You assume non-continuity, so some open $O \subseteq Y$ so that $f^{-1}[O]$ is not open, so there is some $x$ with $f(x) \in O$ so that all balls around $x$ "stick out of" $f^{-1}[O]$. In fact what you need here in the proof is that $x$ has a countable local base of neighhbourhoods $U_n$ (we can assume it to be decerasing in $n$, as in the metric case, where we use $U_n = B_d(x,\frac1n)$ as the local base) so that the positive consequence of non-interior-ness of $x$ allows us to pick $x_n \in U_n \setminus f^{-1}[O]$ giving us a sequence converging to $x$ but the $f(x_n) \notin O$ so these do not converge to $f(x)$, which then contradicts the given of sequential continuity, so the assumption of non-contuity was wrong.

Only non-continuity gives us a concrete point to work with to start contradicting sequential continuity. It's just in the nature of the definitions and their logical structure, as it were.

There is some work in the foundations of logic and constructism (where proofs from contradiction are not allowed) to show that continuity and sequential continuity are really logically different. In many branches of constructive maths (like intuitionism) you cannot even define a non-continuous function.

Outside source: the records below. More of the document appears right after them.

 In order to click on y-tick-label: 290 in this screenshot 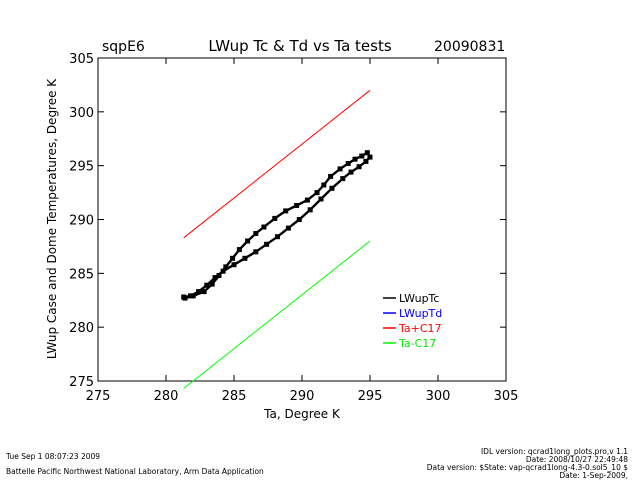, I will do `click(82, 222)`.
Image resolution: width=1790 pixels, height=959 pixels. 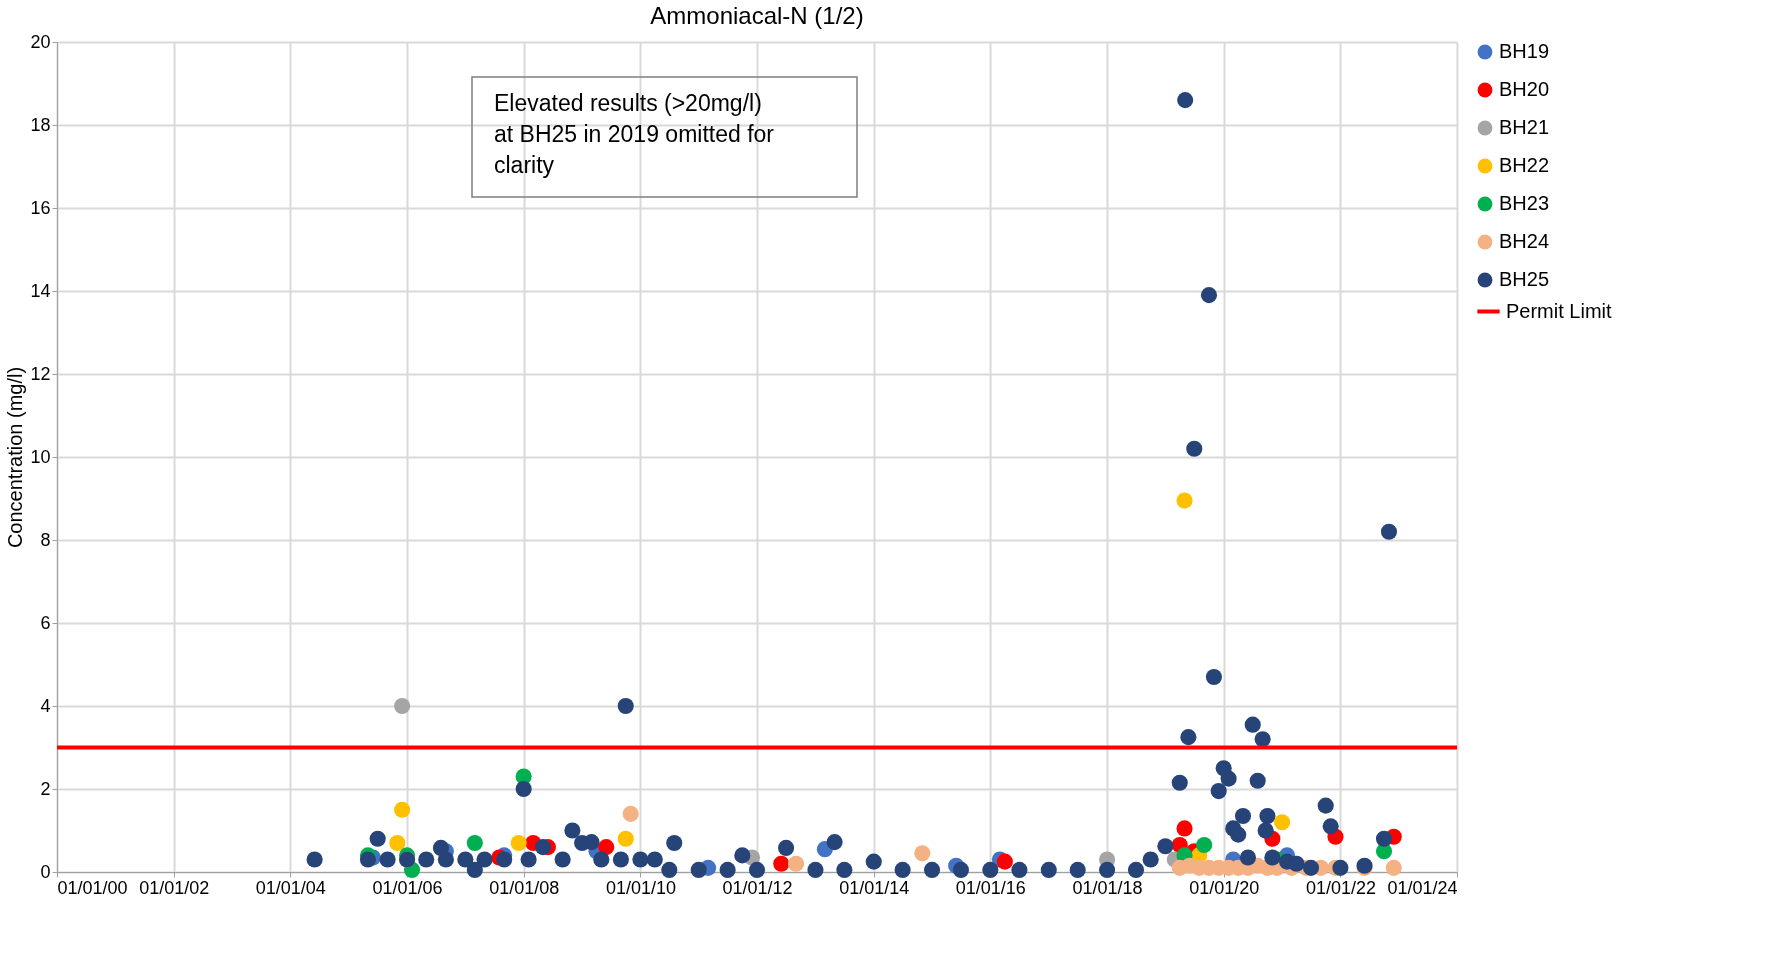 What do you see at coordinates (40, 208) in the screenshot?
I see `y-tick-label: 16` at bounding box center [40, 208].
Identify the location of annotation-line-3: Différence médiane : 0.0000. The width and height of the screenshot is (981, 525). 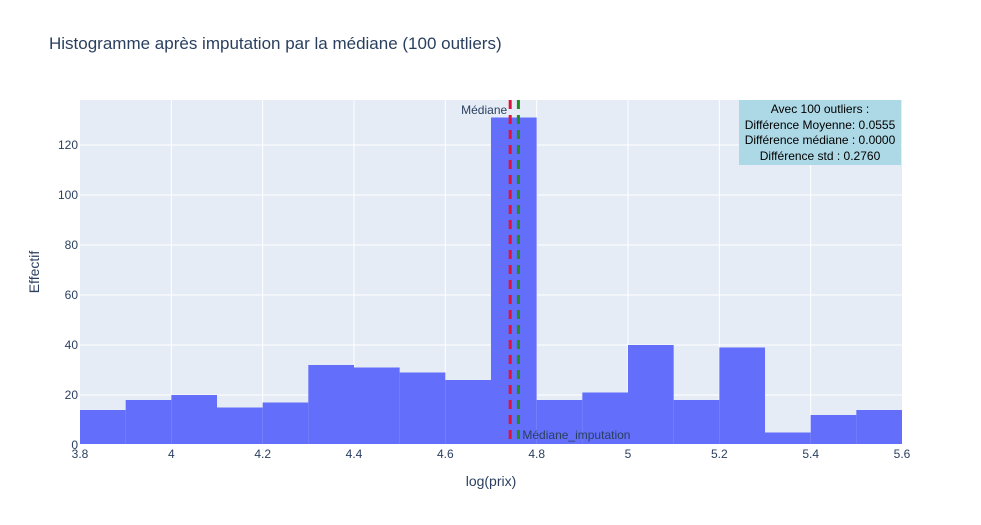
(820, 140).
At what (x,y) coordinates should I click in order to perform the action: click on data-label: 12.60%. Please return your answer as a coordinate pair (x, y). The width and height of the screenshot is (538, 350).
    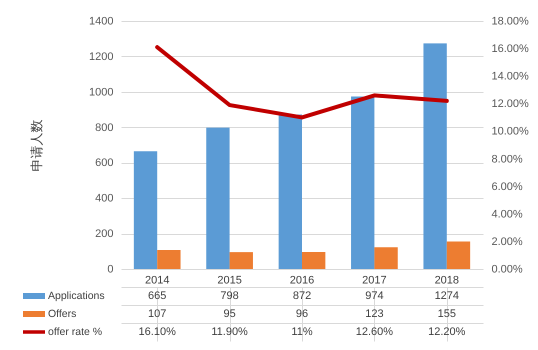
    Looking at the image, I should click on (375, 332).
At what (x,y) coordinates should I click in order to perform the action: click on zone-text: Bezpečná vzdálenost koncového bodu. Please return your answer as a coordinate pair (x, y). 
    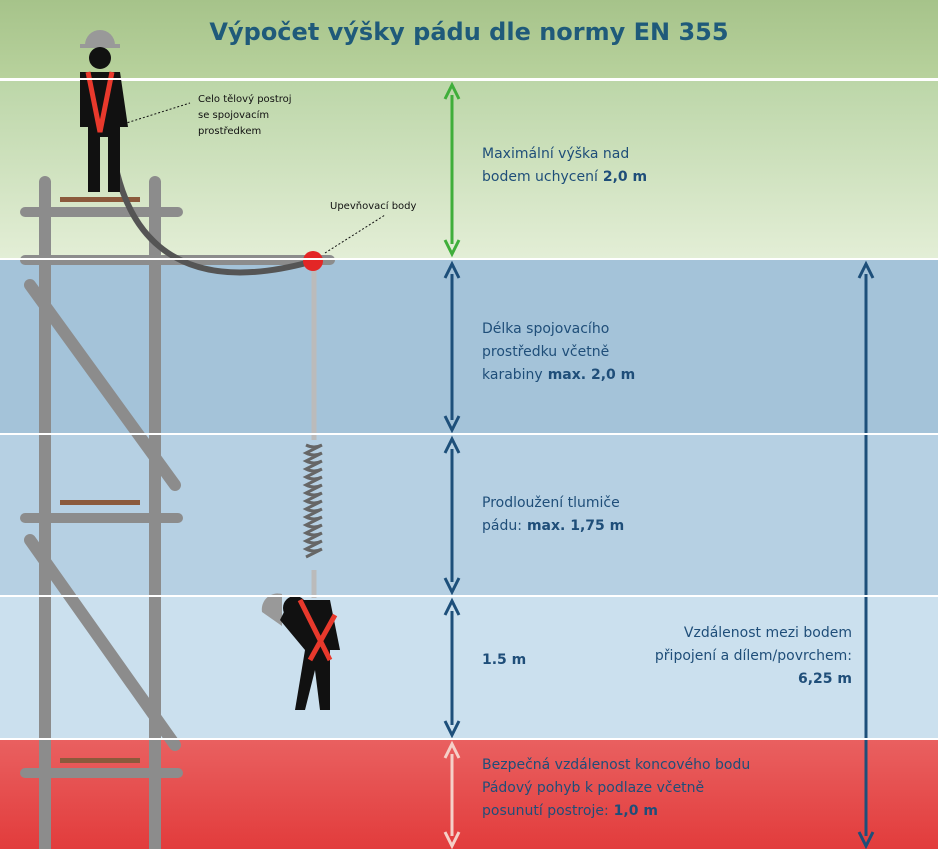
    Looking at the image, I should click on (616, 765).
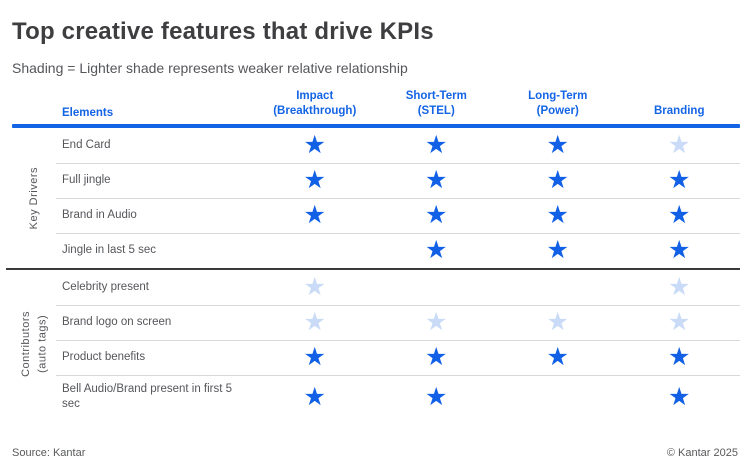  I want to click on table-row-full-jingle: Full jingle ★ ★ ★ ★, so click(398, 180).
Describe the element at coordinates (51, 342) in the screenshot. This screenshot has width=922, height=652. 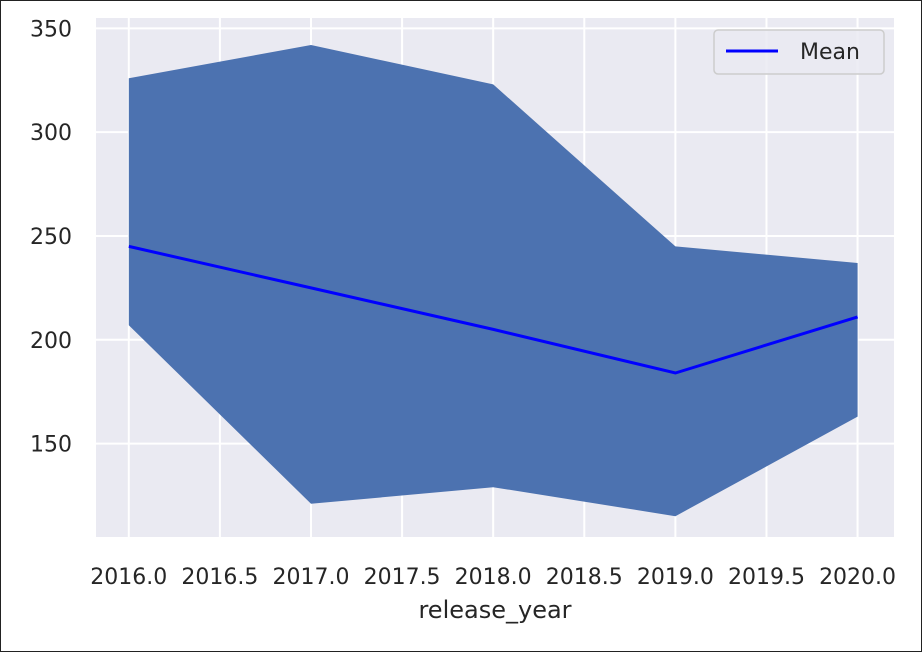
I see `y-tick-label: 200` at that location.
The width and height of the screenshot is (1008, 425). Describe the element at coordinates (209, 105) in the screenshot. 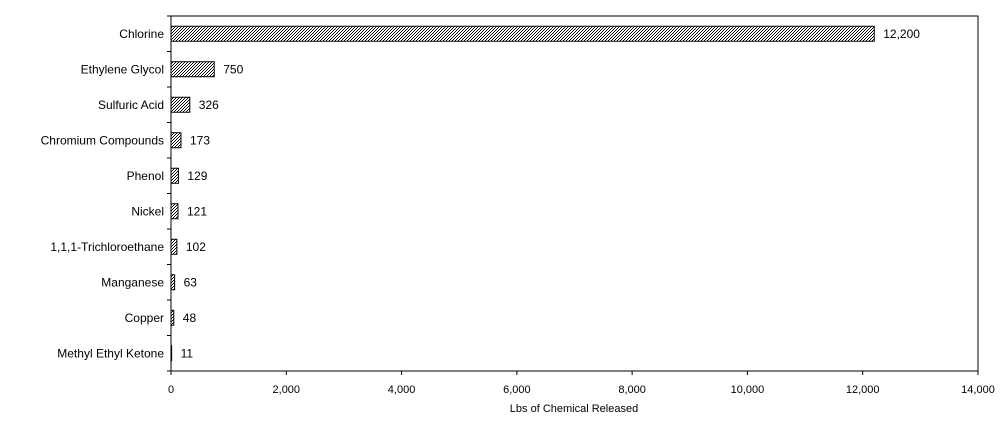

I see `data-label: 326` at that location.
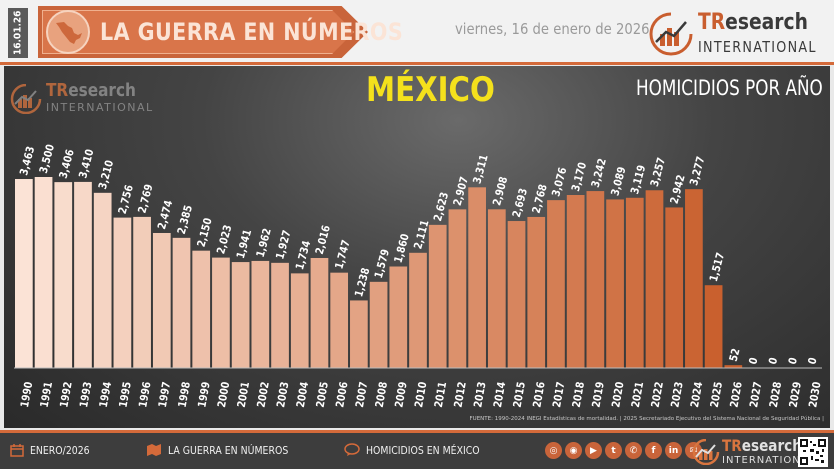 The width and height of the screenshot is (834, 469). I want to click on value-label-2019: 3,242, so click(600, 173).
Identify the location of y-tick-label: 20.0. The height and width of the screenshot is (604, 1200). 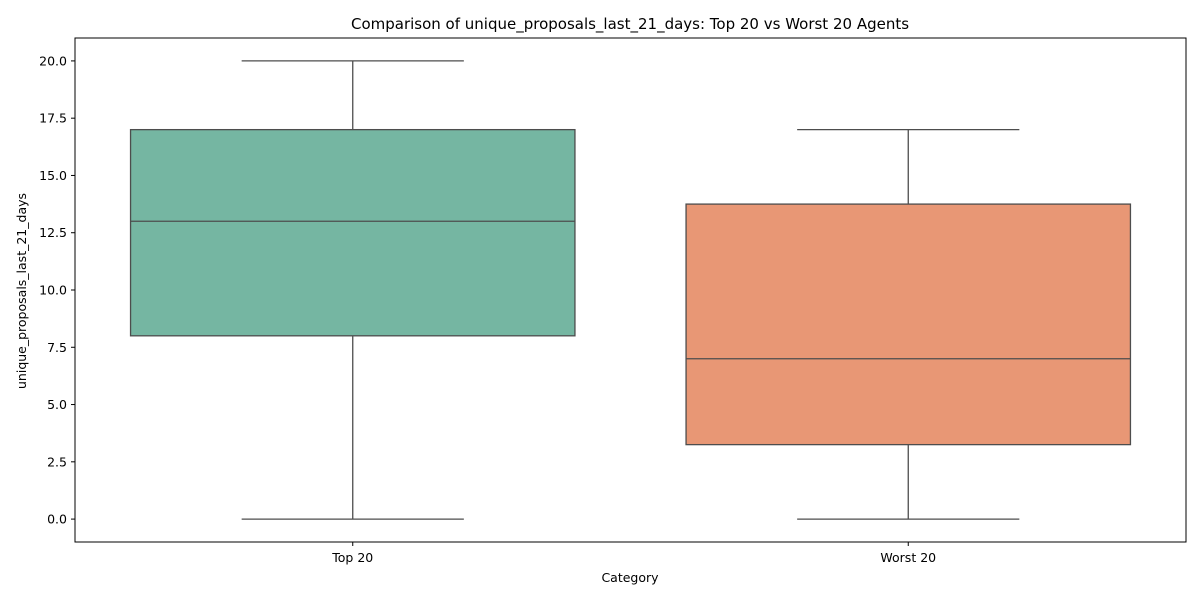
(53, 60).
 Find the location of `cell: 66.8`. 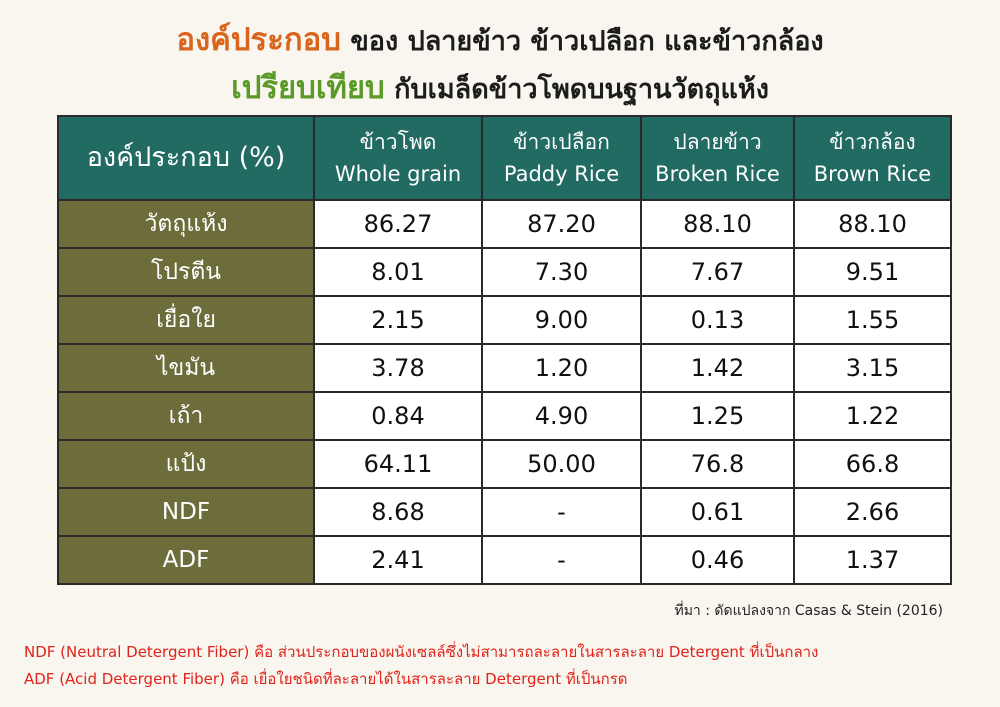

cell: 66.8 is located at coordinates (872, 464).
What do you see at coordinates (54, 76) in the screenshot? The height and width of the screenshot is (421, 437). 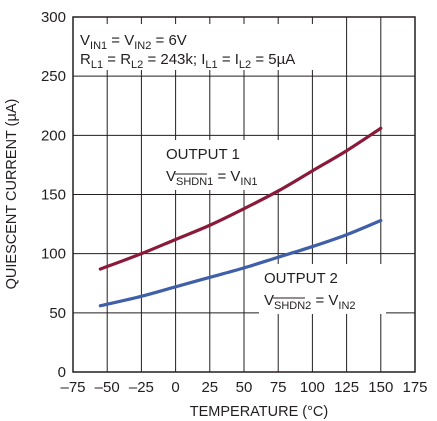 I see `y-tick-label: 250` at bounding box center [54, 76].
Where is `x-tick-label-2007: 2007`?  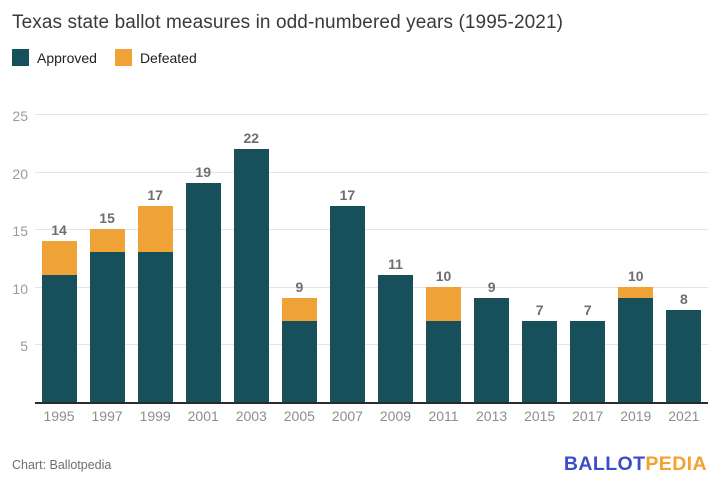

So yes, your proofs are correct, and follow the schedule I described. The converse can be extended even beyoud first countable spaces, to the realm of so-called sequential spaces (defined by the property that a sequentially closed set $F$ is always closed; $F$ is ssequentially closed when for all sequences $x_n$ with terms in $F$ we have $x_n \to x$, we can say $x \in F$, so it contains the limits of all its sequences). Try to generalise the converse to such spaces $X$. All first countable (and thus metric) spaces are sequential, but there are many more.